10. Tell friends and relatives about raising on the cheap and you will be surprised how others want to loan or give you stuff they no longer want.
How to sew a baby carrier sling
The following directions will help you create an unpadded sling similar to a Maya Wrap. Slings are easy to make, and magnificent to use with infants and toddlers! I suggest you use medium to heavy weight 100% cotton fabric for your sling. You can also use a stretch cotton, or cotton blend. You want to use a fabric that will be strong and durable and appropriate for your climate, you may not want polar fleece in Alabama. It’s essential to choose non-directional prints. You want a machine washable fabric; after all, you’ll be carrying your child around in this sling and who knows what will get on it. (Well we all know) You can also use mesh for a sling to take in a swimming pool or lake during the summer. The mesh fabric should be strong enough for everyday use, so make sure you purchase a strong mesh.
1 1/2 – 2 yards of fabric (45” or 60” wide fabrics will both work; it depends on your preference. The length of fabric will depend on your body size and how long of a tail you want.)
2 heavy duty metal or plastic rings at least 3 inches in diameter (you can use macramé rings found in craft stores, or order rings made specifically for slings online.)
Fold salvage edge over 1/4 inch, and then again another 1/4 inch and sew, creating a narrow hem. Repeat on other side finishing off salvages.

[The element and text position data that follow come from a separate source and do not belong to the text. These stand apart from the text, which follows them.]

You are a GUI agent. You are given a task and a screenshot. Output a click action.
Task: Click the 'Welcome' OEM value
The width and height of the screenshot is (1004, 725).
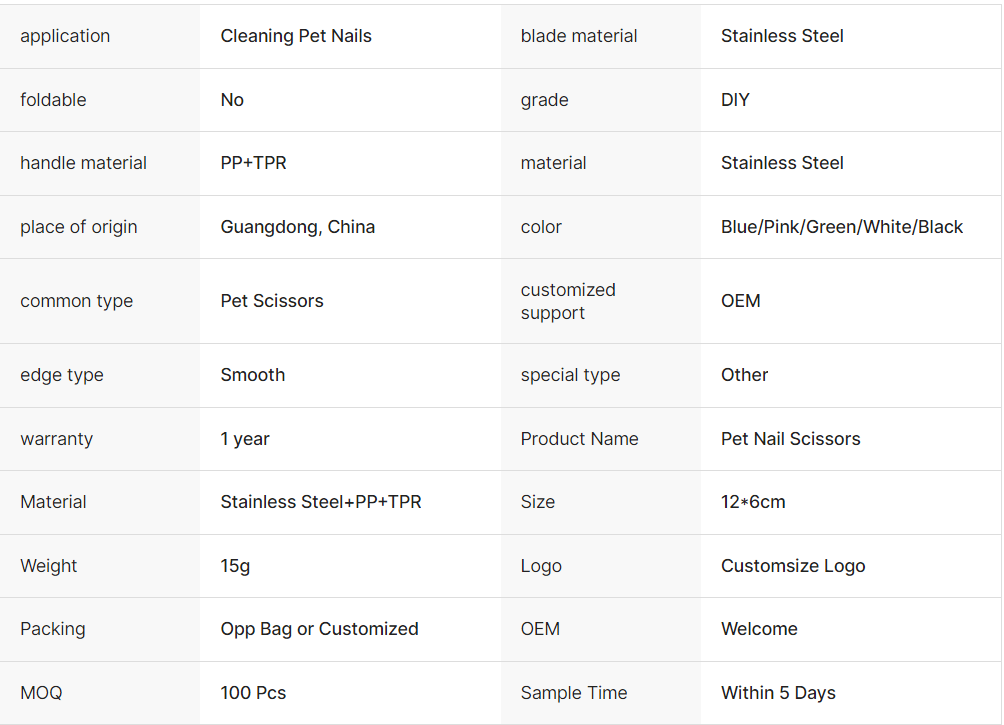(759, 629)
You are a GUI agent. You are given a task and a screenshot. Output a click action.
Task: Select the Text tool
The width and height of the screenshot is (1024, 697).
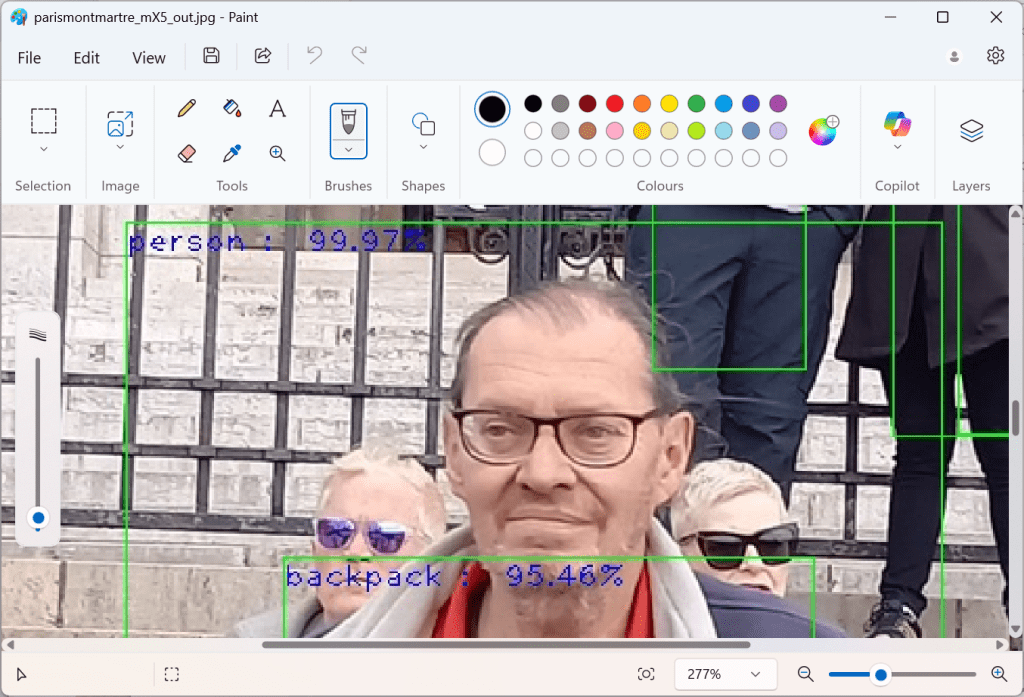point(278,108)
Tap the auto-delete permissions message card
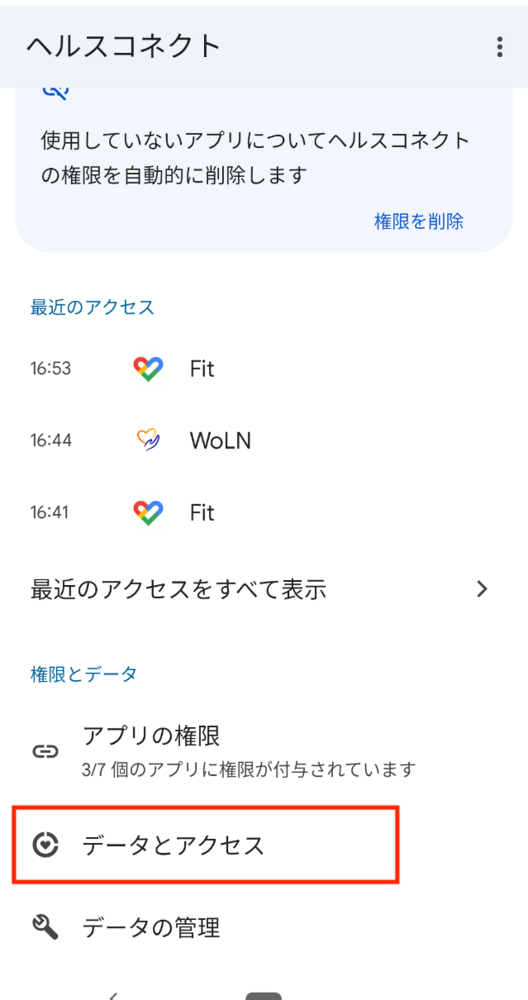This screenshot has width=528, height=1000. click(x=264, y=169)
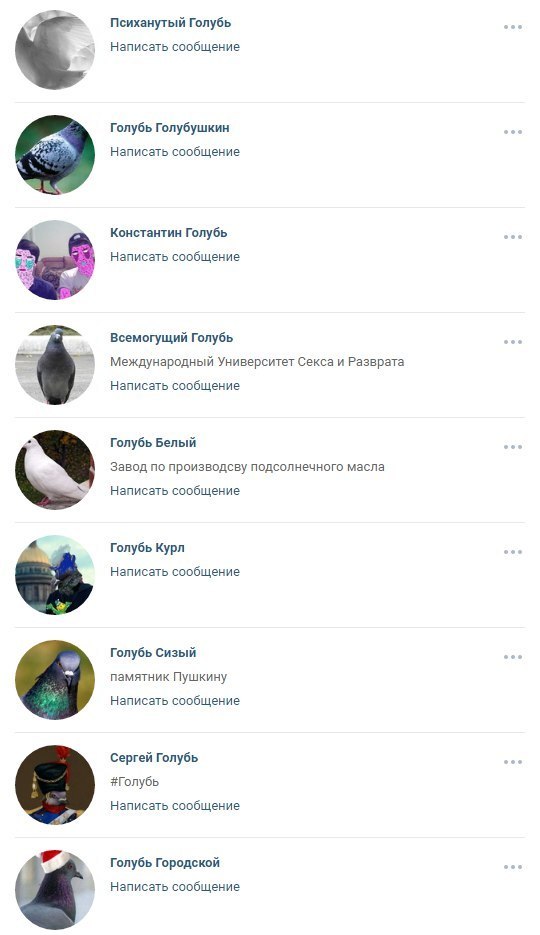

2. Trim both unfinished ends of fabric along cut line evenly. Hem using same method used for salvage edges. You will now have a long rectangle of fabric with all edges neatly hemmed.

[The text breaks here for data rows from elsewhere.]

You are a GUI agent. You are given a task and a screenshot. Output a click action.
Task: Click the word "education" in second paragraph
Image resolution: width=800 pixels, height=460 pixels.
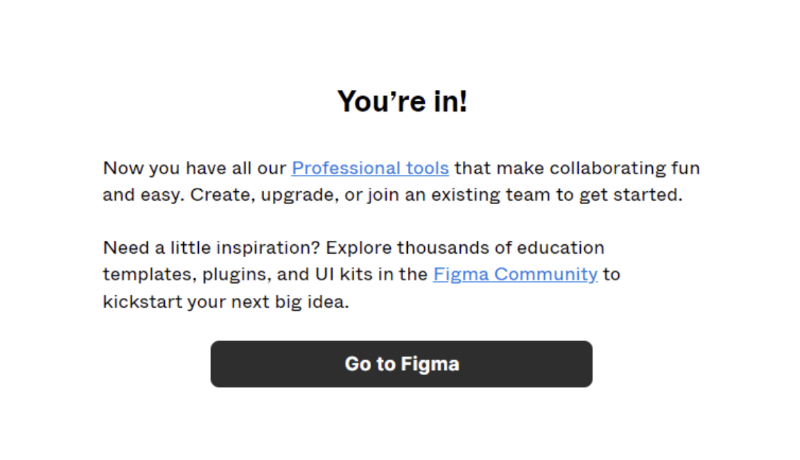tap(562, 247)
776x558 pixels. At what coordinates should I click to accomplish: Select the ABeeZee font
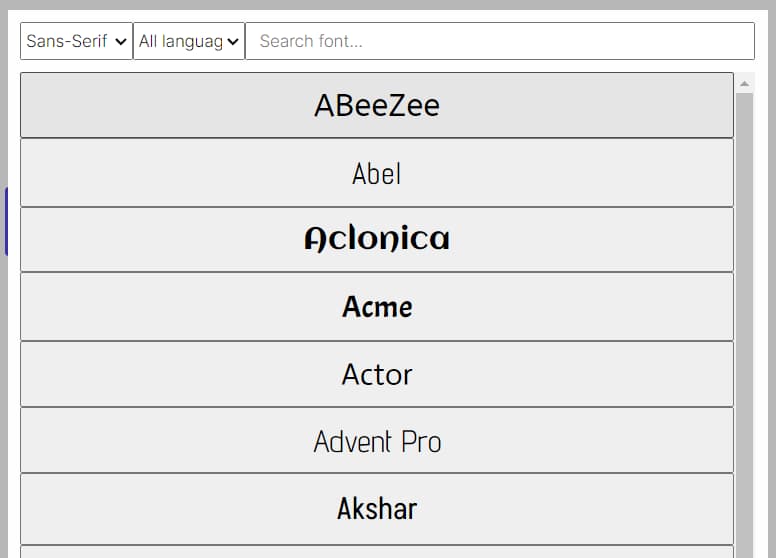377,105
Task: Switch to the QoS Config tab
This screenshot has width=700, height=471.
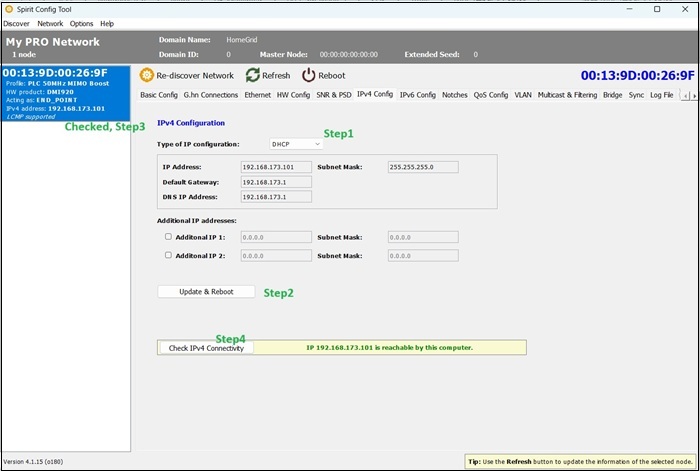Action: (x=490, y=95)
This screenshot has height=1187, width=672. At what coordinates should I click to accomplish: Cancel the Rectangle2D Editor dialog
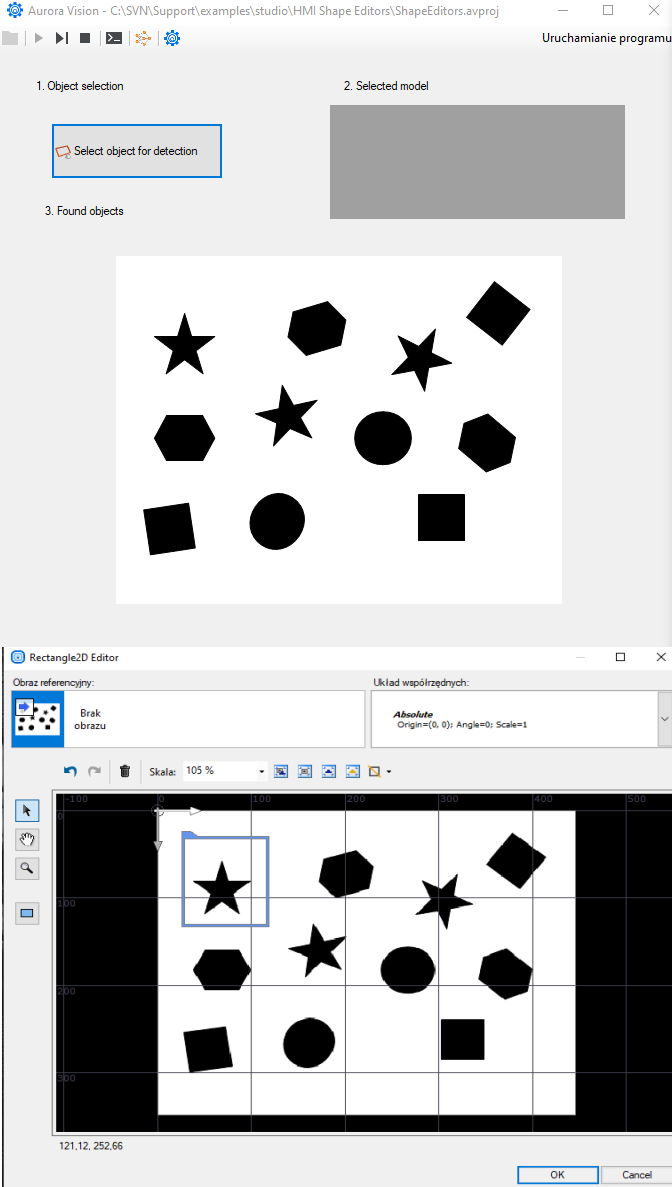point(637,1174)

3. Next, you will create the part of your sling that will rest on your shoulder and hold the rings. You will need to divide the width of your fabric by three and accordion fold the fabric evenly and uniformly. For example, if you have selected a 45 inch wide piece of fabric, you will need to fold it into approximately 15, 3 inch sections to obtain a neat three inch wide stack of fabric to loop through the rings to create the shoulder rest.
4. Once one end of your fabric is accordion folded, loop it through BOTH rings. Fold the fabric back against itself and sew securely to hold the rings. I suggest sewing several rows of straight stitching about 1/4 inch from each other.

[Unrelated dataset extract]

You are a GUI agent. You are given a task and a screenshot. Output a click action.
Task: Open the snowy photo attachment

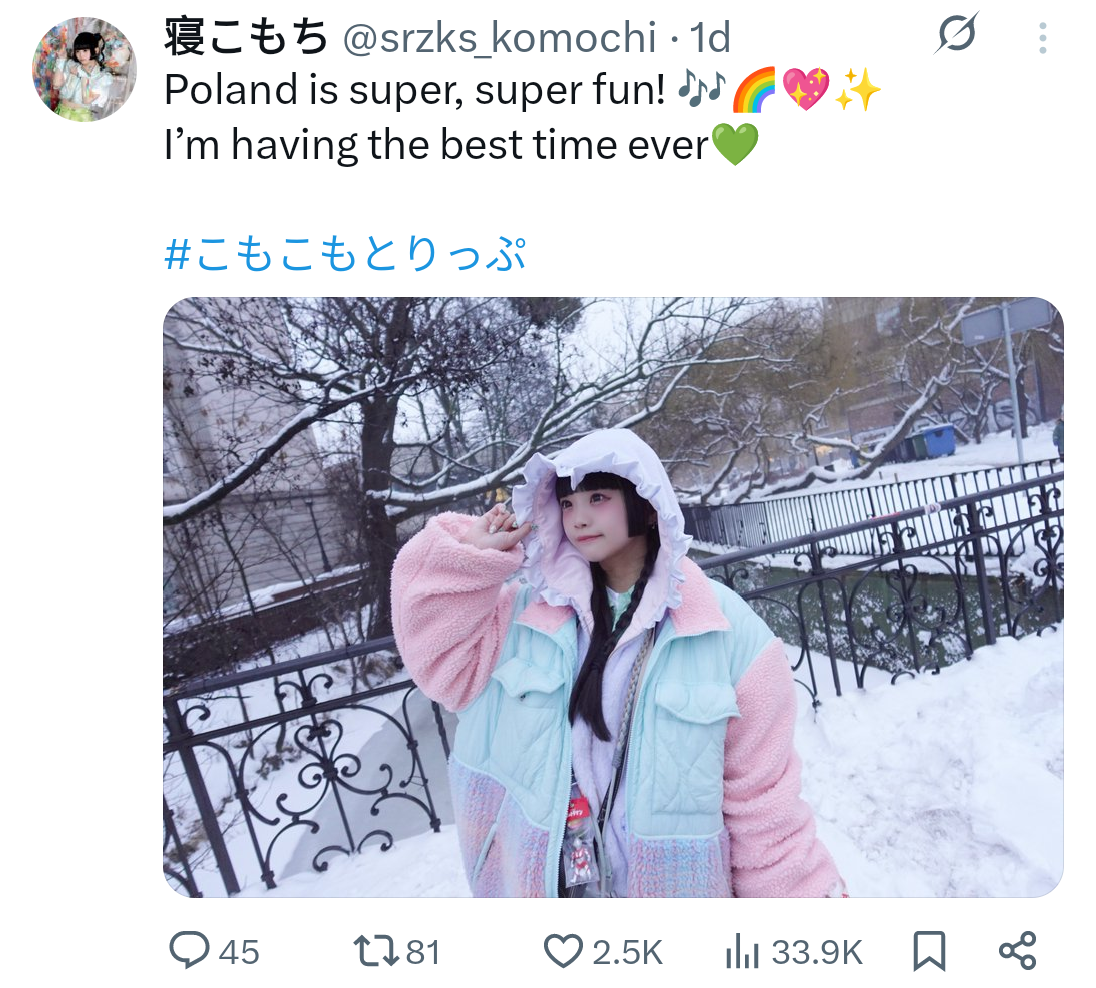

5. Gather the opposite end of the sling together loosely in your hand. This will now become the “tail” end of your sling. Loop it through both rings, pulling it back through one ring only to secure it and make it adjustable.
Your sling is now ready for use! By pulling the tail through the two rings you can adjust and custom fit the sling to you and your baby. This sling has a large tail that can be used for discreet breastfeeding in public, a drool rag, and added warmth in cold weather. The lack of padding in this sling (as opposed to other types) makes it extremely versatile and able to conform to many different carrying positions and body types.
Green Tit is just sharing directions and does not take any responsibly for these instructions and mishaps that may occur from following said instructions. This is the responsibility of the reader.
BAI is also just sharing directions also. We want you to make sure that all you do is safe.